EXERCISE DETAILS => The required answer is an exact copy of every entry underneath.

DATA SHOWN =>
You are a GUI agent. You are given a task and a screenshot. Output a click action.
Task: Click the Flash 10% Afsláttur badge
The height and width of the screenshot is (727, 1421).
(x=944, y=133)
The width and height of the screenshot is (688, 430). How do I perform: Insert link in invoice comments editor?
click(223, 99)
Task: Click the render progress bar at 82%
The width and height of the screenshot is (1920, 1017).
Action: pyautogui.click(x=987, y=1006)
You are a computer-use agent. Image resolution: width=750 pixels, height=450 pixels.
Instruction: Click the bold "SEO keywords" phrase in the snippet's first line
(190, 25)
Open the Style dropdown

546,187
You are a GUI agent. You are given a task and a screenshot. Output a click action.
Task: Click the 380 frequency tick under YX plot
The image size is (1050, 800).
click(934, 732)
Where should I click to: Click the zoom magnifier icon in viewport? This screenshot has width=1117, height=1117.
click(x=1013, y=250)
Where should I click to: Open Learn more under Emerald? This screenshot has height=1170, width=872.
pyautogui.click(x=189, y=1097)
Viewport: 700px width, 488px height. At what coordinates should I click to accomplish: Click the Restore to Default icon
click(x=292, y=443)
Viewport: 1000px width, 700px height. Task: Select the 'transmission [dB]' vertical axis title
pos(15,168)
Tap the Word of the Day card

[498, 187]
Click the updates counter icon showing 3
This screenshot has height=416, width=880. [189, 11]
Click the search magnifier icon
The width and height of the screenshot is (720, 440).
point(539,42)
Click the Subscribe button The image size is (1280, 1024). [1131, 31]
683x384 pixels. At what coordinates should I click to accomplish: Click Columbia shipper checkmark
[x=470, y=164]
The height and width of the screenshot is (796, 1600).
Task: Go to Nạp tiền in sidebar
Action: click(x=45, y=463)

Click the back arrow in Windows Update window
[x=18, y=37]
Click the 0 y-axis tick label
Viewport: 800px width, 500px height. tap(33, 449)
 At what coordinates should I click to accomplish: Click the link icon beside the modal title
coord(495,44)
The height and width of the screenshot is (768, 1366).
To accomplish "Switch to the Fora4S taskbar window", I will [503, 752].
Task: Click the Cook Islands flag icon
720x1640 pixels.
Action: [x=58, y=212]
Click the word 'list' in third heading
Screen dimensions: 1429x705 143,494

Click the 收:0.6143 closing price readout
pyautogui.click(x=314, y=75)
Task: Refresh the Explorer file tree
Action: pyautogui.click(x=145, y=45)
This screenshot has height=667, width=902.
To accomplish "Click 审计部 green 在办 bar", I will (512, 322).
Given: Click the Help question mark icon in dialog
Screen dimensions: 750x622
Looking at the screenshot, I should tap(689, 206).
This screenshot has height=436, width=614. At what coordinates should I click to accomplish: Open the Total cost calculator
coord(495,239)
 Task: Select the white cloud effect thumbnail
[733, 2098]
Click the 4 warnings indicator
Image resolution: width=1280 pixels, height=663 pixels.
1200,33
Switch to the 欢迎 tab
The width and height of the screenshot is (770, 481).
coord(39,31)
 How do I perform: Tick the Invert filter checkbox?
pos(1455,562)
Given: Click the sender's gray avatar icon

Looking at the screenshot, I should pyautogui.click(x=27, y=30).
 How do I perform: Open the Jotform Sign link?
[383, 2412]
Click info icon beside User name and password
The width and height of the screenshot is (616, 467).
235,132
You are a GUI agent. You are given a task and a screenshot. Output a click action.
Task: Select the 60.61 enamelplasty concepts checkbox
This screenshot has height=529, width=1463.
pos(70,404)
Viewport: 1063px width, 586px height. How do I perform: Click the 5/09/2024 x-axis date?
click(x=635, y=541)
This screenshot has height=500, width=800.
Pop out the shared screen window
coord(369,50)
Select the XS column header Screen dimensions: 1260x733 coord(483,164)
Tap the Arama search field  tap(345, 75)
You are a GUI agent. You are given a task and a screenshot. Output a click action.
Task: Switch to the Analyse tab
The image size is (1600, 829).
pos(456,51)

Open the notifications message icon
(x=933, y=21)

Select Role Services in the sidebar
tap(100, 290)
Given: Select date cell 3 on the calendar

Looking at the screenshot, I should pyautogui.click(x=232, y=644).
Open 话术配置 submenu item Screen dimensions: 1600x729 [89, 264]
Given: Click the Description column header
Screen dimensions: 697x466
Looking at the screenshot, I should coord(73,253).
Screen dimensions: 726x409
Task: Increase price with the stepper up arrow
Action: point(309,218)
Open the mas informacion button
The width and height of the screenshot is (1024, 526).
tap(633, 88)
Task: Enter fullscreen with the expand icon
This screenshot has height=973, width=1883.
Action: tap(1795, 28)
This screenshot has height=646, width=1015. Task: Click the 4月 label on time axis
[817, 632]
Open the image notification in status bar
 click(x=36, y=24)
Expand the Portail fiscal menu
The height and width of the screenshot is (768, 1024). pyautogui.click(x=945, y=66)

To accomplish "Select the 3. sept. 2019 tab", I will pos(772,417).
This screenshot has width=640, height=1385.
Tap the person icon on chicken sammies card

RESULT FOR THIS EXERCISE =>
You are a GUI agent. You are given a task and a screenshot. Output a click action.
Task: Click the Flash 10% Afsláttur badge
The height and width of the screenshot is (727, 1421).
(x=944, y=133)
The width and height of the screenshot is (688, 430). How do I perform: Insert link in invoice comments editor?
click(223, 99)
Task: Click the render progress bar at 82%
The width and height of the screenshot is (1920, 1017).
Action: pyautogui.click(x=987, y=1006)
You are a computer-use agent. Image resolution: width=750 pixels, height=450 pixels.
Instruction: Click the bold "SEO keywords" phrase in the snippet's first line
(190, 25)
Open the Style dropdown

546,187
You are a GUI agent. You are given a task and a screenshot. Output a click action.
Task: Click the 380 frequency tick under YX plot
The image size is (1050, 800).
click(934, 732)
Where should I click to: Click the zoom magnifier icon in viewport? This screenshot has width=1117, height=1117.
click(x=1013, y=250)
Where should I click to: Open Learn more under Emerald? This screenshot has height=1170, width=872.
pyautogui.click(x=189, y=1097)
Viewport: 700px width, 488px height. At what coordinates should I click to accomplish: Click the Restore to Default icon
click(x=292, y=443)
Viewport: 1000px width, 700px height. Task: Select the 'transmission [dB]' vertical axis title
pos(15,168)
Tap the Word of the Day card

[498, 187]
Click the updates counter icon showing 3
This screenshot has height=416, width=880. [189, 11]
Click the search magnifier icon
The width and height of the screenshot is (720, 440).
point(539,42)
Click the Subscribe button The image size is (1280, 1024). [1131, 31]
683x384 pixels. At what coordinates should I click to accomplish: Click Columbia shipper checkmark
[x=470, y=164]
The height and width of the screenshot is (796, 1600).
Task: Go to Nạp tiền in sidebar
Action: click(x=45, y=463)

Click the back arrow in Windows Update window
[x=18, y=37]
Click the 0 y-axis tick label
Viewport: 800px width, 500px height. tap(33, 449)
 At what coordinates should I click to accomplish: Click the link icon beside the modal title
coord(495,44)
The height and width of the screenshot is (768, 1366).
To accomplish "Switch to the Fora4S taskbar window", I will [503, 752].
Task: Click the Cook Islands flag icon
720x1640 pixels.
Action: [x=58, y=212]
Click the word 'list' in third heading
Screen dimensions: 1429x705 143,494

Click the 收:0.6143 closing price readout
pyautogui.click(x=314, y=75)
Task: Refresh the Explorer file tree
Action: pyautogui.click(x=145, y=45)
This screenshot has height=667, width=902.
To accomplish "Click 审计部 green 在办 bar", I will (512, 322).
Given: Click the Help question mark icon in dialog
Screen dimensions: 750x622
Looking at the screenshot, I should tap(689, 206).
This screenshot has height=436, width=614. At what coordinates should I click to accomplish: Open the Total cost calculator
coord(495,239)
 Task: Select the white cloud effect thumbnail
[733, 2098]
Click the 4 warnings indicator
Image resolution: width=1280 pixels, height=663 pixels.
1200,33
Switch to the 欢迎 tab
The width and height of the screenshot is (770, 481).
coord(39,31)
 How do I perform: Tick the Invert filter checkbox?
pos(1455,562)
Given: Click the sender's gray avatar icon

Looking at the screenshot, I should pyautogui.click(x=27, y=30).
 How do I perform: Open the Jotform Sign link?
[383, 2412]
Click info icon beside User name and password
The width and height of the screenshot is (616, 467).
235,132
You are a GUI agent. You are given a task and a screenshot. Output a click action.
Task: Select the 60.61 enamelplasty concepts checkbox
This screenshot has height=529, width=1463.
pos(70,404)
Viewport: 1063px width, 586px height. How do I perform: Click the 5/09/2024 x-axis date?
click(x=635, y=541)
This screenshot has height=500, width=800.
Pop out the shared screen window
coord(369,50)
Select the XS column header Screen dimensions: 1260x733 coord(483,164)
Tap the Arama search field  tap(345, 75)
You are a GUI agent. You are given a task and a screenshot. Output a click action.
Task: Switch to the Analyse tab
The image size is (1600, 829).
pos(456,51)

Open the notifications message icon
(x=933, y=21)

Select Role Services in the sidebar
tap(100, 290)
Given: Select date cell 3 on the calendar

Looking at the screenshot, I should pyautogui.click(x=232, y=644).
Open 话术配置 submenu item Screen dimensions: 1600x729 [89, 264]
Given: Click the Description column header
Screen dimensions: 697x466
Looking at the screenshot, I should coord(73,253).
Screen dimensions: 726x409
Task: Increase price with the stepper up arrow
Action: point(309,218)
Open the mas informacion button
The width and height of the screenshot is (1024, 526).
tap(633, 88)
Task: Enter fullscreen with the expand icon
This screenshot has height=973, width=1883.
Action: tap(1795, 28)
This screenshot has height=646, width=1015. Task: Click the 4月 label on time axis
[817, 632]
Open the image notification in status bar
 click(x=36, y=24)
Expand the Portail fiscal menu
The height and width of the screenshot is (768, 1024). pyautogui.click(x=945, y=66)

To accomplish "Select the 3. sept. 2019 tab", I will pos(772,417).
This screenshot has width=640, height=1385.
Tap the person icon on chicken sammies card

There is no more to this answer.